What do you think of Blockstack’s rejection of DHT

“ However, DHTs are still vulnerable to routing attacks . Instead of trying to mess with the key/value pairs, an attacker can add and remove nodes in order to take control of individual hash buckets. These nodes can simply deny requests for data, censoring keys. If they take over all nodes with a copy of a key/value pair, they can simply discard it, leading to permanent zone file loss. This is a fundamental challenge to using structured overlay networks for decentralized storage (DHTs being one example). Since nodes do not store a full replica of the state, they have to route data requests to each other. Since anyone can add nodes to these networks, attackers can take control of routes to deny service and destroy data.”

So they moved to an architecture where every node stores everything.

I realize SAFE Network has node ageing, churn and being kicked around, but an attacker can inject sleeper nodes and so on. If SAFE Network is permissionless then anyone can join and eventually take over large sections.

This was analyzed in many threads, including “the google attack” as well as a few days ago.

I think the key is in figuring out how TWO or more malicious actors would cancel each other out, in the same way that if someone invented a new proof of work ASIC with a huge improvement in hash rate, as long as they sold it to multiple parties, then overall the hashrate of the network would catch up again. In the language of SAFE, it would dilute the attacker.

7 Likes

Interesting development but Atlas Network has a fundamental scaling problem as each node needs full index of data available to the network. This makes it suitable for a small scale network as Bitcoin but not for a global network like SAFE.

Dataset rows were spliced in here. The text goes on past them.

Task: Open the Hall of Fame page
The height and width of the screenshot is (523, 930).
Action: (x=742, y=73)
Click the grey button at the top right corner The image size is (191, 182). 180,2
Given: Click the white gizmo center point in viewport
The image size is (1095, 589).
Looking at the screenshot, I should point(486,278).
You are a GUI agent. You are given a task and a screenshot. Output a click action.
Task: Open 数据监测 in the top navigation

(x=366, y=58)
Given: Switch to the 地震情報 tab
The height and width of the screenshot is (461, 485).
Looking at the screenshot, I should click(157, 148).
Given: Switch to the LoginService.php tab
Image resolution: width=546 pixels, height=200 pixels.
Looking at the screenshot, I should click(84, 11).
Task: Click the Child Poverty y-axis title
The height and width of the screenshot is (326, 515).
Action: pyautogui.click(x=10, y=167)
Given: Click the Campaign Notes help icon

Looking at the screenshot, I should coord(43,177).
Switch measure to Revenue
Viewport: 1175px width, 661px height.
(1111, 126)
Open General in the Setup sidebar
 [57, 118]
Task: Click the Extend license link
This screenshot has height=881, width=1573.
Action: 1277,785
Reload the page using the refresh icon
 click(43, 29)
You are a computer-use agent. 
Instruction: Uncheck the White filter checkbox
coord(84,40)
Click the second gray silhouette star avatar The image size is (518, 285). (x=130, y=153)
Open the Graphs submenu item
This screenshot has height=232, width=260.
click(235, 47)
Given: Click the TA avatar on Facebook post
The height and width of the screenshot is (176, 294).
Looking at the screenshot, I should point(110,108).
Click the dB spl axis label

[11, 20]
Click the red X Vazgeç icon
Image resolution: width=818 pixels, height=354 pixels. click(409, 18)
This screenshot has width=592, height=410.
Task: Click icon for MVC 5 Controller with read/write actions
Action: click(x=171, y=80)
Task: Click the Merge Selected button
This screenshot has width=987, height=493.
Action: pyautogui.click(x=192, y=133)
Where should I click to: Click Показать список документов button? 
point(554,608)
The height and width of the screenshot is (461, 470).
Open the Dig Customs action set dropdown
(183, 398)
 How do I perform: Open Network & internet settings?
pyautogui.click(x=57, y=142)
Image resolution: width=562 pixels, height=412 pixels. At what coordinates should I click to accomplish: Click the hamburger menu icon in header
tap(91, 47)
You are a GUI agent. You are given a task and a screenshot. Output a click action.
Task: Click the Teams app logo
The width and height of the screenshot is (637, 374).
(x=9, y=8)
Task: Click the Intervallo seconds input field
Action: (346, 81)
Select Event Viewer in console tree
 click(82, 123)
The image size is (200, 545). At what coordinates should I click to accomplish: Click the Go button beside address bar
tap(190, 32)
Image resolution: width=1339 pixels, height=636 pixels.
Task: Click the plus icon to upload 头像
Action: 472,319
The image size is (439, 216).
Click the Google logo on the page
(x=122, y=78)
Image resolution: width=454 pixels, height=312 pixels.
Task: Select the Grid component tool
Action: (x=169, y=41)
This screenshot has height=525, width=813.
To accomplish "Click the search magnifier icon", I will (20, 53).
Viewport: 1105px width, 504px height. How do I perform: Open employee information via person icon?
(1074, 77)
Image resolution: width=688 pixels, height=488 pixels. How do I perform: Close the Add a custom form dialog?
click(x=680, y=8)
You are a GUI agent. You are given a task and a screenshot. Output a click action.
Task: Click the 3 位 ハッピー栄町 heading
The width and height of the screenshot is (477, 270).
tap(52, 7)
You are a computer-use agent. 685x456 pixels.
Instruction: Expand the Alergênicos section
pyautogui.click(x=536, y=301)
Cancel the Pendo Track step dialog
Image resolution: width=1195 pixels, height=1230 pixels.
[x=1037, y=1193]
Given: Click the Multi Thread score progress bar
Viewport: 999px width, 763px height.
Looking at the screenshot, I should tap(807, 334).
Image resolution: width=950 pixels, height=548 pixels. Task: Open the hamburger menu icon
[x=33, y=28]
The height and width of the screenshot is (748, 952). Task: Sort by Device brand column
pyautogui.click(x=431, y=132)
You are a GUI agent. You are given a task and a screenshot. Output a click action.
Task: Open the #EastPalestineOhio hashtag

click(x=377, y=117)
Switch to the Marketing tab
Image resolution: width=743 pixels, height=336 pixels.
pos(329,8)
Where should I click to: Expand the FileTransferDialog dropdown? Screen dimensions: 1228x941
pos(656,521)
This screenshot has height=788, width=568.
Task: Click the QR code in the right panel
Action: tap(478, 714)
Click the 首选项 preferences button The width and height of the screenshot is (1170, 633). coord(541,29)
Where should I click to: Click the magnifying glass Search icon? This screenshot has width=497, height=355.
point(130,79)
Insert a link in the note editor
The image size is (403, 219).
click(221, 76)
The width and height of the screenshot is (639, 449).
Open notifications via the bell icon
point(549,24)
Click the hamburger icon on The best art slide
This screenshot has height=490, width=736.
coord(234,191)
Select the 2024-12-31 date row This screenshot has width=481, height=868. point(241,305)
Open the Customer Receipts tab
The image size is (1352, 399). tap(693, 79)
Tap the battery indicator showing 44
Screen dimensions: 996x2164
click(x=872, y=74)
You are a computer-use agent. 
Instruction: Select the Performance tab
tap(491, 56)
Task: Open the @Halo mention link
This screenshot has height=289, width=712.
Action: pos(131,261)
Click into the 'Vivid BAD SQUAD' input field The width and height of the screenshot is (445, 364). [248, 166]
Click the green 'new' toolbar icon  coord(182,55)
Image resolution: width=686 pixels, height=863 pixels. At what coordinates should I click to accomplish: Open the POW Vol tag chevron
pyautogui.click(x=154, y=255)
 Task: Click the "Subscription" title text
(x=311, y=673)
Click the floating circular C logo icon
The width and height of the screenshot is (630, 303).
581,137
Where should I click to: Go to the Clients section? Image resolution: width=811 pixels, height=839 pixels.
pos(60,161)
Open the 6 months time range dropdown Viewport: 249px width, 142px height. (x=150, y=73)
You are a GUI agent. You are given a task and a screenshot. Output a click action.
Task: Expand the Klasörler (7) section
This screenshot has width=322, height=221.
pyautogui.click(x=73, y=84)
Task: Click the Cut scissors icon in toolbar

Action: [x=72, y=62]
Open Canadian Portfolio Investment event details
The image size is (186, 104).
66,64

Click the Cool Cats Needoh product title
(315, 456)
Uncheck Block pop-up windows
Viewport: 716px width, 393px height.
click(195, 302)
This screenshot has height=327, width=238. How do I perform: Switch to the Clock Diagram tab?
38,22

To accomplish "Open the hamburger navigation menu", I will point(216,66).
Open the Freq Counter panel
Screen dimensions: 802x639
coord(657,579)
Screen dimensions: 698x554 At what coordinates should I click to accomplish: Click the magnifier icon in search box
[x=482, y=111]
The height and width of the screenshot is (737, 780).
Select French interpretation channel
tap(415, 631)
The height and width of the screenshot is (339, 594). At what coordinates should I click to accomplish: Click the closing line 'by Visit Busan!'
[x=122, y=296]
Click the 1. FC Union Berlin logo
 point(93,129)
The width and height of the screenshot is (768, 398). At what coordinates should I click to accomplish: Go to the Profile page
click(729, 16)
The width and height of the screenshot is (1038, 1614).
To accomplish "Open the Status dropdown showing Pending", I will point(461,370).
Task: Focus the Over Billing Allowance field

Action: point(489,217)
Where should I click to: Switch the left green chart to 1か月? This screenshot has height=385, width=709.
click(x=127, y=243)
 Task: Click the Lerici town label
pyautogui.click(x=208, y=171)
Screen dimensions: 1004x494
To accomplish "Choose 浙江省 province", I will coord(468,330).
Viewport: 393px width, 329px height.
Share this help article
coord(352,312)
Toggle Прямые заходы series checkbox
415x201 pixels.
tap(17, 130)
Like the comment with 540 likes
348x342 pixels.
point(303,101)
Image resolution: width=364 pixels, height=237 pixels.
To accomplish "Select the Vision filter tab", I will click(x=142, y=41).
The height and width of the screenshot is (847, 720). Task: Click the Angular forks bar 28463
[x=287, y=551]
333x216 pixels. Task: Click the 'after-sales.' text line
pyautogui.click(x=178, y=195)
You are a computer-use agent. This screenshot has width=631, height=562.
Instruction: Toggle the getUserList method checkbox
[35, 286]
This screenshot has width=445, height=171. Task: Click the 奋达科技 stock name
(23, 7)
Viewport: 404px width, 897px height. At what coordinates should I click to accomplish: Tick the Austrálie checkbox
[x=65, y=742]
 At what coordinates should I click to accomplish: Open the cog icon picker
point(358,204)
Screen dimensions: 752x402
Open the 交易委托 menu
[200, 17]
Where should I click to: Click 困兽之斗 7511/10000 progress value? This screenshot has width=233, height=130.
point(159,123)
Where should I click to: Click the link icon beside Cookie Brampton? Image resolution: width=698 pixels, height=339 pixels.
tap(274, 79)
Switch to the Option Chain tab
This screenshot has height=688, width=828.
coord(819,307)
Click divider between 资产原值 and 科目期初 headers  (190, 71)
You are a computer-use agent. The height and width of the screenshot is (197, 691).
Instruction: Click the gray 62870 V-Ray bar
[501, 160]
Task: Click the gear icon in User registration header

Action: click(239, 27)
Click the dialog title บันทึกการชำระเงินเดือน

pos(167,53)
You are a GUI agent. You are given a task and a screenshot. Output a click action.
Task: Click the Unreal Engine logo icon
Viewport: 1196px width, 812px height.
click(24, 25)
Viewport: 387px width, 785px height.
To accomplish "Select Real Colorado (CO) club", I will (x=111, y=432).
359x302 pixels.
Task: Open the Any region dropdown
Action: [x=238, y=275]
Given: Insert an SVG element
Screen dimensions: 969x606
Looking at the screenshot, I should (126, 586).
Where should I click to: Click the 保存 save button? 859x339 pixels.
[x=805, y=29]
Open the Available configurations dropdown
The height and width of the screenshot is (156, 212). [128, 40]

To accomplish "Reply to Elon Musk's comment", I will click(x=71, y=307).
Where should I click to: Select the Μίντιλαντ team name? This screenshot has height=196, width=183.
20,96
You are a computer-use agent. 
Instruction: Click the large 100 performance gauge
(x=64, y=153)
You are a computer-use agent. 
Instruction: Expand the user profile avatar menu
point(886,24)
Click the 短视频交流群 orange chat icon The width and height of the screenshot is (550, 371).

In the end it’s not more than the well-known Sybil problem. Problem that SAFE defends itself using several levels.
.-Temporal limitation of new nodes
.-Random placement within the network
.-Punishment to the attempt of voluntary relocation
.-Random relocation to gain status
.-A reputation system like Node Ageing
.-Control of certain malicious behaviours in the consensus system

The key question is whether all of these actions are sufficient to prevent an attack and, especially, what size the network must reach to consider such attack as impossible.

10 Likes